(HealthDay News) — For adults with diabetes and multivessel or left main coronary artery disease (CAD), percutaneous coronary intervention (PCI) is associated with increased likelihood of a composite outcome compared with coronary artery bypass grafting (CABG), according to a review and meta-analysis published in the Annals of Internal Medicine.
Benny Tu, MBBS, from the University of Queensland in Brisbane, Australia, and colleagues compared long-term outcomes between the revascularization techniques of PCI and CABG in patients with diabetes.
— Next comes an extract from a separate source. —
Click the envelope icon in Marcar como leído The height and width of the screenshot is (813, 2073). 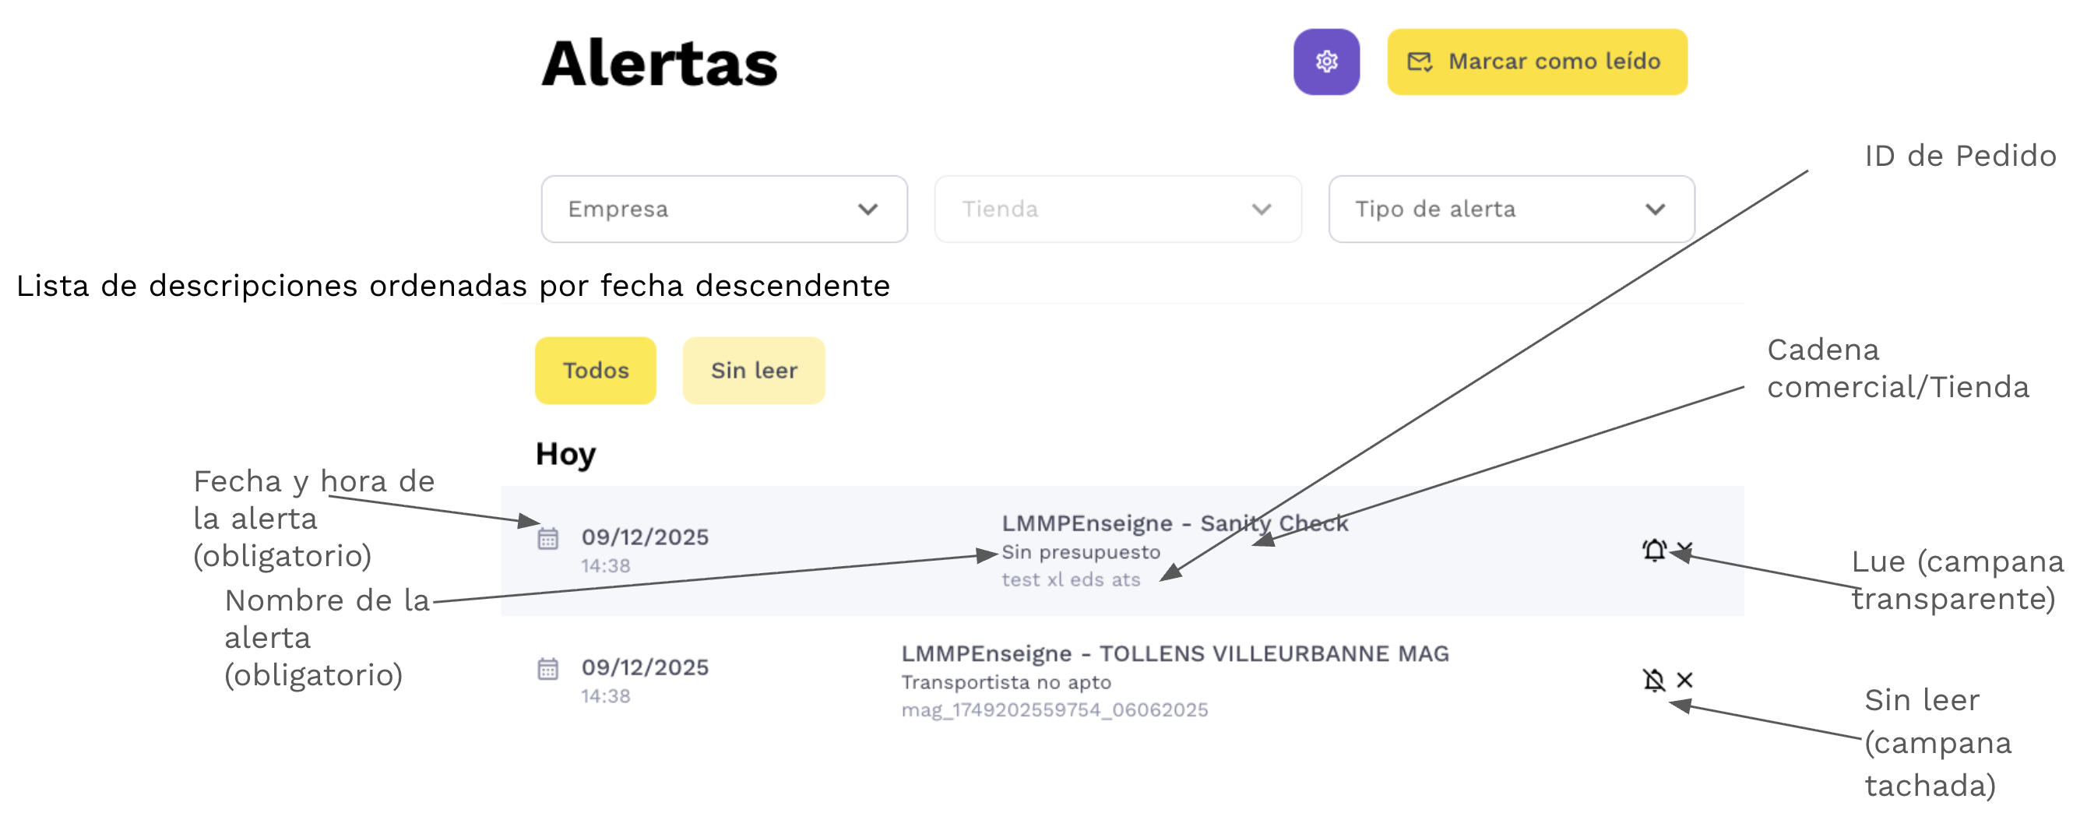[1419, 62]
Data were obtained from 40 studies involving adults with diabetes with multivessel or left main CAD.
The likelihood of the primary outcome — a composite of all-cause mortality, nonfatal myocardial infarction (MI) and stroke — increased with PCI (OR=1.33; 95% credible interval [CrI], 1.01-1.65).
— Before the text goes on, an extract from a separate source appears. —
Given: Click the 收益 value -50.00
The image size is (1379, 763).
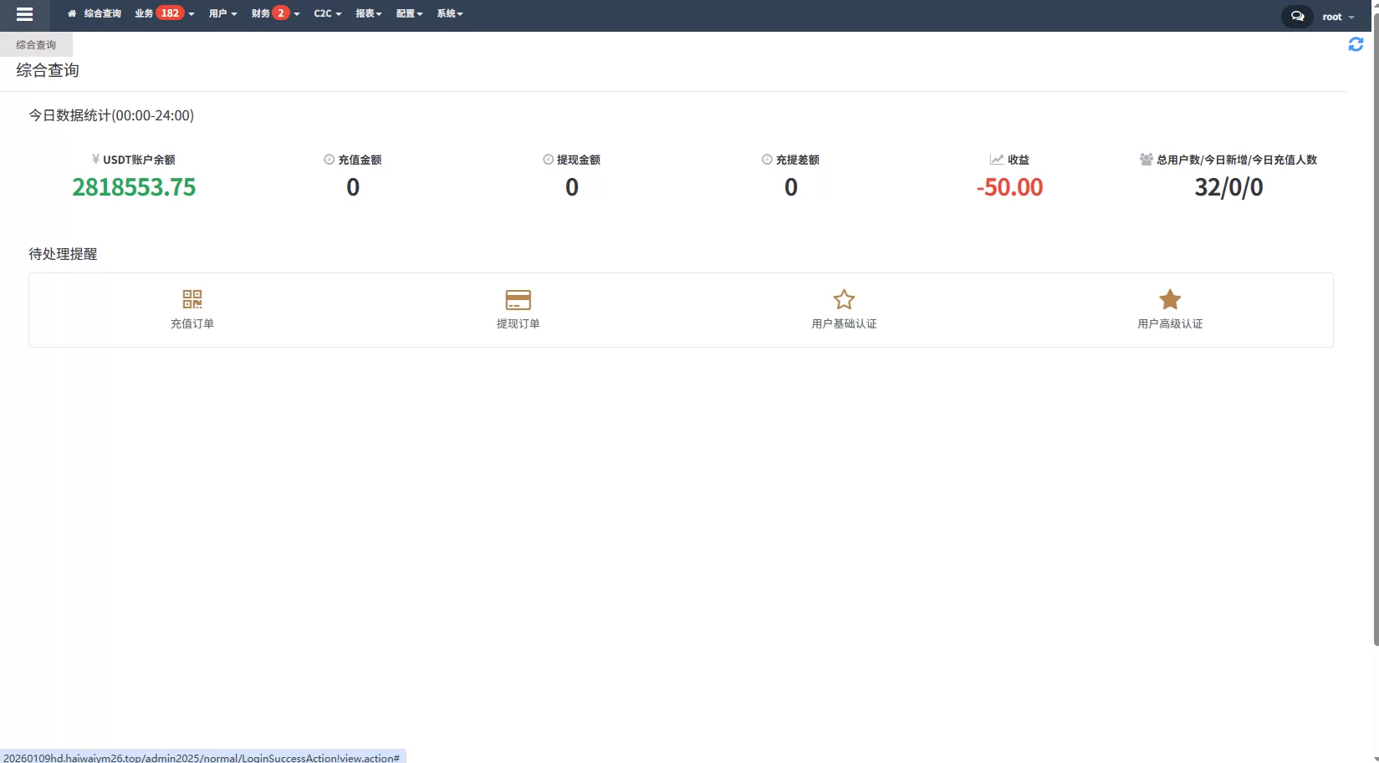Looking at the screenshot, I should point(1009,187).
Mortality was increased significantly with PCI (OR=1.44; 95% CrI, 1.05-1.91), while there was no change in the number of MIs (OR=1.33; 95% CrI, 0.86-1.95) and the likelihood of stroke decreased (OR=0.56; 95% CrI, 0.36- 0.88).
“Because of residual uncertainties and increased risk for stroke with CABG, clinical judgment is required when choosing a revascularization technique in patients with diabetes,” the researchers wrote.